Image Hoy en día es muy común que las personas puedan comunicarse en  dos o más idiomas.

Encontramos muchas familias que por diferentes motivos se han visto obligadas a emigrar a otros países y es ahí donde muchos padres se cuestionan frecuentemente sobre el tema de enseñarles a sus hijos su lengua materna.

El que un niño sea bilingüe o monolingüe va a tener un efecto  en su identidad, sus relaciones sociales, su educación, su modo de pensar y sus posibilidades de empleo en el futuro.  El ser bilingüe significa más que hablar dos idiomas, es tener dos o más mundos de experiencias.

 

Cuando los padres hablan un idioma diferente al país en que viven, la ventaja de hablarle a sus hijos en su lengua materna,  es que podrán transmitir y entender mejor sus sentimientos,  comunicarse enteramente, permitiendo  una relación más profunda; esto incluso  con los familiares que viven en otro lugar.
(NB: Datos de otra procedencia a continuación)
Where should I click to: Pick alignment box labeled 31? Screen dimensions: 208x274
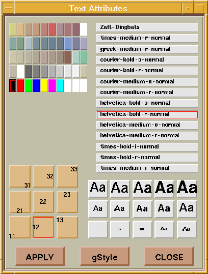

Sabemos que hay muchas expresiones que no se pueden traducir o que pierden su significado al hacerlo; es bien cierto que aunque los padres tengan conocimientos suficientes para comunicarse en otro idioma, ya sea en situaciones sociales o de trabajo; la riqueza de las expresiones coloquiales, el contar cuentos, las bromas, las  adivinanzas, los trabalenguas; se pueden compartir mejor en el primer idioma; la transmisión de la herencia cultural se logra mejor en el idioma materno.

Cuando se presenta el caso en que los padres no dominan bien el idioma del nuevo país en que viven, no deben hablarle a sus hijos en ese idioma, pues las estructuras lingüísticas y las expresiones no serán las  correctas, como tampoco lo será el acento.  Si  van a ser un mal modelo, sigue siendo importante que no  le hablen  a su hijo en el idioma que no dominan  bien, si la competencia lingüística de los padres es pobre lo único que conseguirán  son resultados contraproducentes,  pues todas las habilidades (en este caso negativas) que adquiera el  niño podrán transferirse fácilmente al segundo idioma.
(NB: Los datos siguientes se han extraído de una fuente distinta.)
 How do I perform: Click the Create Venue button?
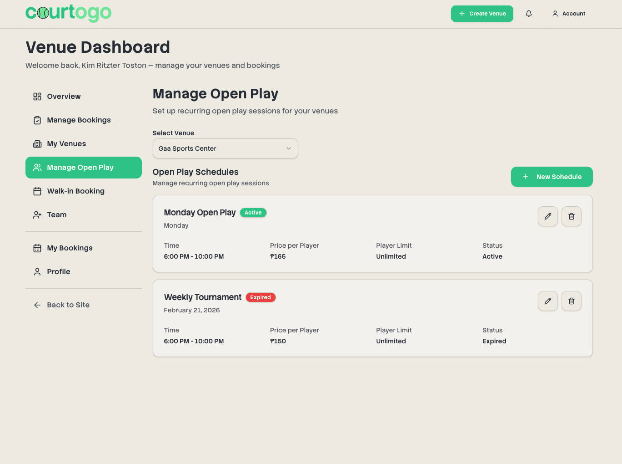(482, 14)
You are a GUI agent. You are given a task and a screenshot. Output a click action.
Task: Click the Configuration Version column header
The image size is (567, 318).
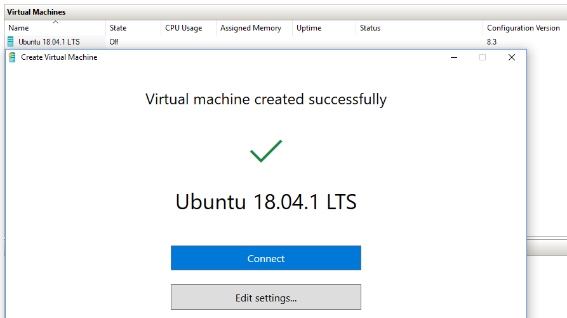pyautogui.click(x=523, y=28)
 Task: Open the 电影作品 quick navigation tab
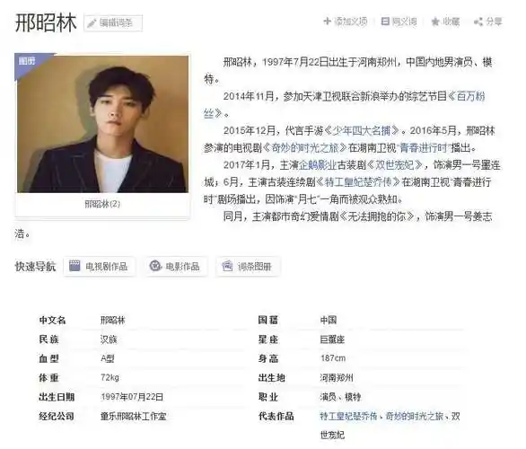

Una persona bilingüe puede comunicarse con una variedad mayor de personas que una monolingüe.  El saber otra lengua les brinda la oportunidad de hacer contacto con más personas.

Estudios científicos han demostrado que las personas bilingües tienen la oportunidad de desarrollar con ventaja su pensamiento;  pues  tienen más palabras para un mismo objeto o idea.

Uno de los temores más frecuentes de los padres es que el lenguaje del niño se atrase o que no tenga un vocabulario muy amplio; es posible que en un principio el niño bilingüe,  no tenga un vocabulario muy extenso en ambos idiomas como el niño monolingüe; sin embargo su vocabulario combinado será mucho mayor y el atraso por regla general es temporal.  Si al niño se le habla lo suficiente en un idioma en casa y en otro fuera; pasará por las mismas etapas de desarrollo que un niño monolingüe.

Lo que es muy común también es que el niño bilingüe mezcle los dos idiomas al principio, esto debido a que muchas veces no sabe decir las palabras en un idioma y usa las que ya sabe del otro para poder comunicarse.  Para ayudar a corregir esta situación,  los padres pueden introducir muy sutilmente la palabra correcta en sus respuestas, para que el niño no sienta que se le corrige constantemente.

Otra de las cosas que los padres pueden hacer,  es establecer las fronteras lingüísticas; es decir, no mezclar los idiomas; pues si dejan que esto ocurra, están dando el mensaje de que es apropiado hacerlo.

Paralelamente a los que nos encontramos a favor del bilingüismo temprano, están los que se oponen a esta práctica, pues consideran que aprender dos idiomas al mismo tiempo crea más problemas, atrasa el desarrollo del lenguaje, el desarrollo educativo, la formación de la identidad y la integración a la comunidad.  Estas personas tienen las mejores intenciones, pueden ser profesionales muy competentes en sus campos de conocimiento y experiencia; pero no son expertos en bilingüismo.  Para ellos es más natural que un niño sea monolingüe.

Lo ideal es buscar la opinión de maestros, terapistas del lenguaje, psicólogos que han seguido cursos de lenguaje y educación bilingüe, profesores de lingüística especializados en bilingüismo.  Todos estos expertos en temas de bilingüismo pueden ayudar a esclarecer las posibles dudas que se  puedan presentar a los padres.

Educar a un niño para que sea bilingüe es decisión de los padres, pero si se consideran algunas ventajas como las de comunicación, culturales, de conocimiento y oportunidades de trabajo a futuro; creemos que bien vale la pena el esfuerzo.

 

Fuente de consulta:  “Guía para padres y maestros de niños bilingües” /  Alma Flor Ada  and  Colin Baker.